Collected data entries
++++++++++++++++++++
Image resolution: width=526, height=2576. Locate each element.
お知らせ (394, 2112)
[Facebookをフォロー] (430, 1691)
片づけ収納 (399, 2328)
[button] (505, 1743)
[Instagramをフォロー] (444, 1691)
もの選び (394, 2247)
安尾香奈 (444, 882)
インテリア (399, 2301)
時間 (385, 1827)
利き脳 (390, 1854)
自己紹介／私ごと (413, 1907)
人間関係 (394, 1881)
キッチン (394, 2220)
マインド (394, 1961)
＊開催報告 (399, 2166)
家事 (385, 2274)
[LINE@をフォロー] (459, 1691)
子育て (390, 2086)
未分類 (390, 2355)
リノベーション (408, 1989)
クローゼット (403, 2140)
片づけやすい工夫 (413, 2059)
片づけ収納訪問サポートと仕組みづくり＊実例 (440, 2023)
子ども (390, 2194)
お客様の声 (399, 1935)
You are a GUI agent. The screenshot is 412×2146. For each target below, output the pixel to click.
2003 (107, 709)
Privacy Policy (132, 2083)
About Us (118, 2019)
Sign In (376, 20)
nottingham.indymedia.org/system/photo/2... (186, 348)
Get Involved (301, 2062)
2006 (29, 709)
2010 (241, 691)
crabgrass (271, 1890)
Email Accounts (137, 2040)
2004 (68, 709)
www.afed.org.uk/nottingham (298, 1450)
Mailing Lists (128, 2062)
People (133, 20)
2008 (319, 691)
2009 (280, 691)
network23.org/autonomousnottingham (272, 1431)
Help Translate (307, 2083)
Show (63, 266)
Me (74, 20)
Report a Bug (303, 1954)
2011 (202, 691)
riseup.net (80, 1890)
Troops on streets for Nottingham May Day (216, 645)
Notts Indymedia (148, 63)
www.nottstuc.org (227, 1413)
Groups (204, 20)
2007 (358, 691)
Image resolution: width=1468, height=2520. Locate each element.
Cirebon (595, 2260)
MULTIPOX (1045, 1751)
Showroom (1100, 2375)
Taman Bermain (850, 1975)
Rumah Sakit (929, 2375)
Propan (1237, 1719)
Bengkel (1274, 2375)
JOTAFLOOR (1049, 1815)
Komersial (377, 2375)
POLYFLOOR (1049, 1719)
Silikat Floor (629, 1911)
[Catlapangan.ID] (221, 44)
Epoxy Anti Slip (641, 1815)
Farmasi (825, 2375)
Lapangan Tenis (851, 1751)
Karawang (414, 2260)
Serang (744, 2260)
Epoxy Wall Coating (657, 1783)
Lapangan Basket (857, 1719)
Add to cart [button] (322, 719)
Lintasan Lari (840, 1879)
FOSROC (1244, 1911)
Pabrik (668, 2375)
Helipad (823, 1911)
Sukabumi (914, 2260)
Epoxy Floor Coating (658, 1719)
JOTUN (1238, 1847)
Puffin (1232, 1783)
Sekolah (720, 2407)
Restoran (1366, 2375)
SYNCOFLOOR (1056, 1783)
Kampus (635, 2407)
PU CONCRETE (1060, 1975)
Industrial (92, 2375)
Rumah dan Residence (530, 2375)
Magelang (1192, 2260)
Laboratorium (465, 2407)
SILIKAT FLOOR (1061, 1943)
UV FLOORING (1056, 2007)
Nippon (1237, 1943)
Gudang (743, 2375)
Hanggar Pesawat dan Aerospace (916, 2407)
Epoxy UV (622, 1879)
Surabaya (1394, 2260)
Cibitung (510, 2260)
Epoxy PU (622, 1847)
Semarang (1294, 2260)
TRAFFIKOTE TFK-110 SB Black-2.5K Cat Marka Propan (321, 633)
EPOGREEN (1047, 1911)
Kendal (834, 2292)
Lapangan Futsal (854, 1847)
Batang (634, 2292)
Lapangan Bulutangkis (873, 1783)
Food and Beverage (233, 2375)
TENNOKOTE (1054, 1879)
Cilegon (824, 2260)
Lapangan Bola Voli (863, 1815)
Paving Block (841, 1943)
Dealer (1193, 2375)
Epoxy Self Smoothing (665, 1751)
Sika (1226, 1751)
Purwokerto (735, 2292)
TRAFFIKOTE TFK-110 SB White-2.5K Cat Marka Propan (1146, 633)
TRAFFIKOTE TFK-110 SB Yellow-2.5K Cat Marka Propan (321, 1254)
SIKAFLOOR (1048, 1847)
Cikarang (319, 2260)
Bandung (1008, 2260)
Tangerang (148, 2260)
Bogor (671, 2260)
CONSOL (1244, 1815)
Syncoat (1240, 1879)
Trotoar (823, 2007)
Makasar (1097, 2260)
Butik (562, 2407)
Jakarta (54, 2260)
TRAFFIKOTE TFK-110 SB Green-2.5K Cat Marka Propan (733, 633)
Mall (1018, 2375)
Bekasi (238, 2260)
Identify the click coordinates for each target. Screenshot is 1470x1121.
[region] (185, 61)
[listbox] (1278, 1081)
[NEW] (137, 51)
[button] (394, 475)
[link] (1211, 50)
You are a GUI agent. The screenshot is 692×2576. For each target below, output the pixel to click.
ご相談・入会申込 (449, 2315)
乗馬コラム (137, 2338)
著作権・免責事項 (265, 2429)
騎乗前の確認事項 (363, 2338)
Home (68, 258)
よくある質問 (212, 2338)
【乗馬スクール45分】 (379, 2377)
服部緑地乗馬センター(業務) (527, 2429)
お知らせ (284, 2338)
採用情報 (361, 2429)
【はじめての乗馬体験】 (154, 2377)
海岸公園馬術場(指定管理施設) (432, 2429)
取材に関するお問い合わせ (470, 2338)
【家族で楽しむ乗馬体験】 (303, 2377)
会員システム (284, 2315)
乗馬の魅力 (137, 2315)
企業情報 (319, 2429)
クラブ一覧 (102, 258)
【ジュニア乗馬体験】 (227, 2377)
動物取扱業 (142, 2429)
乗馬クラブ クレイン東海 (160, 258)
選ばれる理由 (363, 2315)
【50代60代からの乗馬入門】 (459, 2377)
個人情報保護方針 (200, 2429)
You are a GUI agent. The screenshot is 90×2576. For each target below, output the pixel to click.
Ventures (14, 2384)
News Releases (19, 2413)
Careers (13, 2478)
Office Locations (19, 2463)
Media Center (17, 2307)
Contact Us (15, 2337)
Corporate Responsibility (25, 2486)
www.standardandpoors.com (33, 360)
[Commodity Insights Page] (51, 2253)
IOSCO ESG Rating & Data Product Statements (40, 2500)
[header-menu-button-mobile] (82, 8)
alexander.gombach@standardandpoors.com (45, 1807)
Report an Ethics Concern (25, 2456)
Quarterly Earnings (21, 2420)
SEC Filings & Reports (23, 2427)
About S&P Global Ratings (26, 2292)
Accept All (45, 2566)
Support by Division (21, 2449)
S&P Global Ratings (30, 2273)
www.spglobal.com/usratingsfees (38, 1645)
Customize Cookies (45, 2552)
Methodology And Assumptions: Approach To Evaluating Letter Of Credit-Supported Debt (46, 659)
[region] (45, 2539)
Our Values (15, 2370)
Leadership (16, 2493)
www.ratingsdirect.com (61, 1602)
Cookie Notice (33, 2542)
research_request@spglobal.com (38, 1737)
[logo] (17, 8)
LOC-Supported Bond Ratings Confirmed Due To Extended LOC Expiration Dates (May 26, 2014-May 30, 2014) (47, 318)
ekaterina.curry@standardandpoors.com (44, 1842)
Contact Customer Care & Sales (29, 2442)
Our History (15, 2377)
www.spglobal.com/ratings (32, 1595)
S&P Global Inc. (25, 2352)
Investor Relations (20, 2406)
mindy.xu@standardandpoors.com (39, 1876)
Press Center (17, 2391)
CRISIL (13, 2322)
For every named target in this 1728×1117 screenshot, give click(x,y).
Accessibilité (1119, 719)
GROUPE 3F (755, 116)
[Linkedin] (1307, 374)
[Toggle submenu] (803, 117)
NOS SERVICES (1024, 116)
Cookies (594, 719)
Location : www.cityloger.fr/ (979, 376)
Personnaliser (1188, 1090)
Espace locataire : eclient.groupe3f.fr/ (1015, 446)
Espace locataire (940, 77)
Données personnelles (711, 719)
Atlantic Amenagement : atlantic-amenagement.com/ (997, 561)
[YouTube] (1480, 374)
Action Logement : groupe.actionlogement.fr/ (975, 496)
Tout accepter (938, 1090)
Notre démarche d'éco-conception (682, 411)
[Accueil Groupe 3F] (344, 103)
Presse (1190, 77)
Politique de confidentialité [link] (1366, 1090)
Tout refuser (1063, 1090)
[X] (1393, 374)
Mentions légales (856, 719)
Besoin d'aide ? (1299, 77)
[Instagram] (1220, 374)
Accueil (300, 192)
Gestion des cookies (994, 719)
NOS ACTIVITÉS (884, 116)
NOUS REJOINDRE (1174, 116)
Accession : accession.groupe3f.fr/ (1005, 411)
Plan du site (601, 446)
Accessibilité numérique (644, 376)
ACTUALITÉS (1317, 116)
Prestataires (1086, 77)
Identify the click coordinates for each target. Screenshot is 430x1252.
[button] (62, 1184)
++++++++++++++++++++
## What to do
Above are the records; print exactly the lines from the line with "CONSOL (1244, 1815)" to the line with "Bekasi (238, 2260)", including both, and nothing else.

## Solution
CONSOL (1244, 1815)
Syncoat (1240, 1879)
Trotoar (823, 2007)
Makasar (1097, 2260)
Butik (562, 2407)
Jakarta (54, 2260)
TRAFFIKOTE TFK-110 SB Green-2.5K Cat Marka Propan (733, 633)
Mall (1018, 2375)
Bekasi (238, 2260)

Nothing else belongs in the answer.